I am confused. Your reddit post[1] had some really good suggestions and
advice. What makes you think HN is less hive mind-ish than most other places?
And what does hive-mind has to do with the topic?

I just think that point was in bad form. There are good and bad points of
reddit community (just like any other online community), this example is not
one of them.

[1]
[http://www.reddit.com/r/startups/comments/c9q1x/so_i_have_bu...](http://www.reddit.com/r/startups/comments/c9q1x/so_i_have_built_something_that_already_existsnow/)

------
usiegj00
It's a really good problem you have here. If you're self admittedly not good
at the business/management end, I'd encourage you to think about what your
real goal is. That is--I often find myself building products because--well--I
love to build products. It's my hobby.

On the other hand, I've been involved with enough startups to know that most
of my attempts to commercialize my products will probably fail. So back to
goals--you say yours is to escape your cube. Do you mean:

1\. I want to escape the type of job that puts me in a cube.

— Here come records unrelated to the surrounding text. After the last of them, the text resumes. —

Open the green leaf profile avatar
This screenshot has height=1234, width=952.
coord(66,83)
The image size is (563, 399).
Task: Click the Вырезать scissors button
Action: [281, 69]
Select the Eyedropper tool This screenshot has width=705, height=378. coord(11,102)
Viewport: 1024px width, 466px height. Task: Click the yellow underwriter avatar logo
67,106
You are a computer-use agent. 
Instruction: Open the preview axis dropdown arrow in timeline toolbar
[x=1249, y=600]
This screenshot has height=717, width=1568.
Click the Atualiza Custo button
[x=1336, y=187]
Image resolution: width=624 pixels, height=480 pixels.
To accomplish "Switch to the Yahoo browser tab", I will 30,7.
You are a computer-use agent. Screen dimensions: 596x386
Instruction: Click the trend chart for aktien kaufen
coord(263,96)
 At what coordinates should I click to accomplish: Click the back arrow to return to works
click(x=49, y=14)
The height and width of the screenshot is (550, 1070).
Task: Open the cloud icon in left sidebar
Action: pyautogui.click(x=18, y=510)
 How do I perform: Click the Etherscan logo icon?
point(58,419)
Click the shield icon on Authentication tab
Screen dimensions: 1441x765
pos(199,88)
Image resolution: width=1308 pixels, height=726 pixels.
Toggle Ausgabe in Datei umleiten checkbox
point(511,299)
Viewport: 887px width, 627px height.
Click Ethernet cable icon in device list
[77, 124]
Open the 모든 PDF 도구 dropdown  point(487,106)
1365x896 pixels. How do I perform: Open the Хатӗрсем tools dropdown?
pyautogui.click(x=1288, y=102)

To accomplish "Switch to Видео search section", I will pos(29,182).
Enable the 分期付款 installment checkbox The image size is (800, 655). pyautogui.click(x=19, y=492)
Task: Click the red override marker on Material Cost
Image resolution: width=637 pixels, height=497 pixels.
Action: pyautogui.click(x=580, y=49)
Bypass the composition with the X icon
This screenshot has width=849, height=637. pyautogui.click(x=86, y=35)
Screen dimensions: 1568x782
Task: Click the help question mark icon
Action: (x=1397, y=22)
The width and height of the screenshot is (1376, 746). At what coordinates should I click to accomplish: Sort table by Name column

2\. I want to no longer work as a developer.

3\. I want to no longer work--since I'm filthy rich.

Those span the gamut of goals and without knowing what you are really after,
it's hard to give you advice on how to proceed. For the sake of adding some
direct reply, let's assume it's #1 above. In that case, I'd say--keep honing
your skills, demo your product and use it as a calling card for a job search
with companies you think you'd be a fit with (maybe even Square). Don't bother
the commercialization path and don't sweat the competition--since this is
lateral to your goal of a better workplace--and a lot more achievable than a
commercially successful startup.

Hope that helps.

------
zbrock
Hey, I work at Square and I'd say if you're passionate about it you should go
for it. Startup life is a whole lot more fun than corporate life. If you've
found something you're so excited about that you want to spend your free time
building it that's totally awesome.

The one piece of advice I've got is to watch out for the business/regulation
side. Dealing with the payment card networks is a seriously non-trivial
problem.

------
retube
Yeah it's always a little depressing to discover someone else has had the same
idea as you - and executed on it. Although it is a little surprising you
haven't heard of these guys - or at least the product - it's been in the press
a fair bit. Hopefully the lack of marker research / market awareness is not
indicative of any other issues :)

Generally speaking, there's always room for more than one vendor, for any
product or service. Even in the giant-dominated worlds of search and social
networking there are plenty of smaller players who do well. If there is a
market for something, there'll be room for several suppliers - perhaps many.

So, I wouldn't get disheartened. As others have said it's free market
validation for you (assuming they have customers). So look at their customers
- who they are, what's the use case for them, what value do they derive from
it? How much do they pay? Answers to these and other questions will help you
market your version more effectively.

The only issue is: can you deliver? Do you have the technical know-now to
build this product (e.g what about the card-reader? security, customer data
protection etc etc?). And do you have the resources / sales route to take it
to market and get customers?

If you think you can build this and get it market, then great. Go for it. The
competition will only force you to better your product, give you ideas and
show you where the money is.

------
disposable
Drop it.

Or rather evaluate how long it would take you to catch up with them (in their
existing state) including the hardware part - acquiring it, stocking, selling,
supporting, etc - and then see if you are willing to do that _knowing_ that
you will also need to out-market them. Then sit down and think about it.
Realistically you are too late and you are too few. Think about it a bit more
and then drop it.

------
jdebar
@ youdontknowme123,

What is important is having had the wherewithall to get to where you are. Now
what do you do with that knowledge? Finding VC money isn't necessarily the way
to go. In fact, it's rarely the way to go unless Stress is something you just
can't do without.

The fact that someone else (SquareUp) has beaten you to market is irrelevant.
Square isn't out of the woods yet.... Visa, for example will have something to
say about it. Their reader is also not unique, and iPhones will all have the
capacity to read cards, without external gadgets.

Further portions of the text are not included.